02/02/2017 gaelcomlogo01

"Descobri a minha gravidez em um período em que estava me adaptando a uma nova cidade. Sou de são paulo e mudei para Brasília, casamento novo, tudo novo e, claro, a notícia da gravidez foi assustadora! Meu marido me apoiou, mas eu estava com medo, pois sabia dos riscos que correria sendo uma grávida obesa. Muitos disseram que eu não conseguiria. Fiz minha parte, mudei minha alimentação depois de passar na nutricionista, e, além de não ganhar peso durante a gravidez, ainda perdi de forma saudável. Fazia esse esforço pensando no meu baby. Eu não queria que ele sofresse por negligência minha, mas, na 22ª semana de gravidez, minha pressão arterial começou a subir, minha obstetra me medicou, e conseguimos estabilizar.

Com o passar do tempo, tudo ia bem, nem diabetes gestacional eu tinha. Minha médica viajou de férias, e eu na 29ª semana. Ela deixou um médico amigo dela de sobreaviso sobre a minha gravidez de risco. Estava no trânsito com meu marido e minha irmã, em uma briga de trânsito. Me irritei muito e me exaltei bastante. Fomos ao médico, minha pressão estava alta e proteinúria nos exames. Conseguimos estabilizar a pressão.

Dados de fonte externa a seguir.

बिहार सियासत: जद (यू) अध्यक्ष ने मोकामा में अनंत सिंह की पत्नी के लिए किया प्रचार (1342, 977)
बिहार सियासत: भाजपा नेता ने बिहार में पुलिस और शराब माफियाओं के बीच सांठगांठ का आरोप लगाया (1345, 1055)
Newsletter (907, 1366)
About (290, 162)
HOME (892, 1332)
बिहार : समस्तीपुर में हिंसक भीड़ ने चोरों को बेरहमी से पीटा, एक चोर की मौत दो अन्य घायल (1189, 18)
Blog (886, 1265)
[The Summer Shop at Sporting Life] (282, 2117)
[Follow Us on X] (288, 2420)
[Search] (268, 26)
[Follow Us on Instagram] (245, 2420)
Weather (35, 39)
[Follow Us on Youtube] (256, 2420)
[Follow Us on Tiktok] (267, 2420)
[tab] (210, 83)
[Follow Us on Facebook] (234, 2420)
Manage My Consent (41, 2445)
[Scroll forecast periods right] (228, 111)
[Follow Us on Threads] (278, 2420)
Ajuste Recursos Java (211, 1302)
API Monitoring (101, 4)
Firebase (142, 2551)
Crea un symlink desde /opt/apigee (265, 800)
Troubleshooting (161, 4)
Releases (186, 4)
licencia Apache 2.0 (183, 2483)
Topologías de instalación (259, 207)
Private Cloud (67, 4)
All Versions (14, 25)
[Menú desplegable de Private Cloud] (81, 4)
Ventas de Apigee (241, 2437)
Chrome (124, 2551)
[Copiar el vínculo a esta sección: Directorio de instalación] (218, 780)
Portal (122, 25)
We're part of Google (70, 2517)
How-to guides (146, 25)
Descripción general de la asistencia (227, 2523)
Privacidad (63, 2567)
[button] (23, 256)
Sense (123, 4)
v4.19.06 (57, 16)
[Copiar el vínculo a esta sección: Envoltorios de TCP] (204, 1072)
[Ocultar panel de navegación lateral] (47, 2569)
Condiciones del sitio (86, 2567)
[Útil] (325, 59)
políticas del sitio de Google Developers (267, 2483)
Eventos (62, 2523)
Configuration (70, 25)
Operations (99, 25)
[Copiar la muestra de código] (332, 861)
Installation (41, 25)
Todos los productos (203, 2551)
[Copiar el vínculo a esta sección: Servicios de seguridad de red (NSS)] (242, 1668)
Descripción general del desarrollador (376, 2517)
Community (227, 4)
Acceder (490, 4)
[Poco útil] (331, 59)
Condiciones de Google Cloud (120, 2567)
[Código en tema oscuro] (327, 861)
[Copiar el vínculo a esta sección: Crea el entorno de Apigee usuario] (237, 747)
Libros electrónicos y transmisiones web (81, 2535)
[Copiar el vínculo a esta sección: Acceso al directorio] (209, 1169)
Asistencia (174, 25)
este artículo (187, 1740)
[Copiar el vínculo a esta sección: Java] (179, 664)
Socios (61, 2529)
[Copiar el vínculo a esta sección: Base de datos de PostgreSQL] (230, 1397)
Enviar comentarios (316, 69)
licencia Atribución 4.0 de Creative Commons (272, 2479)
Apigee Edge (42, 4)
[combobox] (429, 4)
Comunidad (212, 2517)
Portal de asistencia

Fui para casa já com data para voltar e ser internada.

No dia seguinte, não sentia nada além de uma dor de cabeça muito forte. Meu marido, sempre precavido, ligou para o médico e comentou o que havia ocorrido. Por coincidência, ele estava na maternidade que eu pretendia fazer meu parto e disse que era para eu passar na emergência, melhor pecar por excesso. Medimos minha pressão e estava alta. Fui medicada e internamente implorava para meu corpo se controlar e a pressão baixar, mas ela não baixava, chegou a 25 por 13!

O médico me avisou: "Você vai ser operada hoje!". Com 31 semanas de gestação, entrei em pânico. Não, o meu bebê não esta preparado! E ele me disse: "Se não fizermos isso, você e seu bebê podem morrer". A operação foi um sucesso, meu bebê saiu chorando, o que me disseram ser um bom sinal. Vi rapidamente, ele foi direto para UTI Neo. Eu estava perdida, não sabia nada sobre nada! Só pude ver meu bebê no outro dia a noite, na incubadora, entubado, de cortar o coração de qualquer um. Mal sabia o que estava por vir. O pediatra sempre me dizia para viver um dia de cada vez, ter paciência. Acho que isso escutamos demais durante os 43 dias que o Gael esteve na UTI. Fácil falar, e difícil de ter, essa tal de paciência...

Não aceitava bem a dieta. Quando aceitou, veio o problema do coração, com cirurgia. Poxa, essa foi a parte mais tensa e mais difícil. Para ser pai e mãe de UTI, tem que ter um coração forte e valente e cheio de esperança!

E no dia 24 de novembro de 2014, 43 dias após seu nascimento cronológico, nascia meu bebê Gael para o mundo! Ele veio para o mundo já me ensinando a dividir, esperar, ter fé e, mais que tudo, a amar. Nunca pensei que seria tão forte e que amaria tanto assim."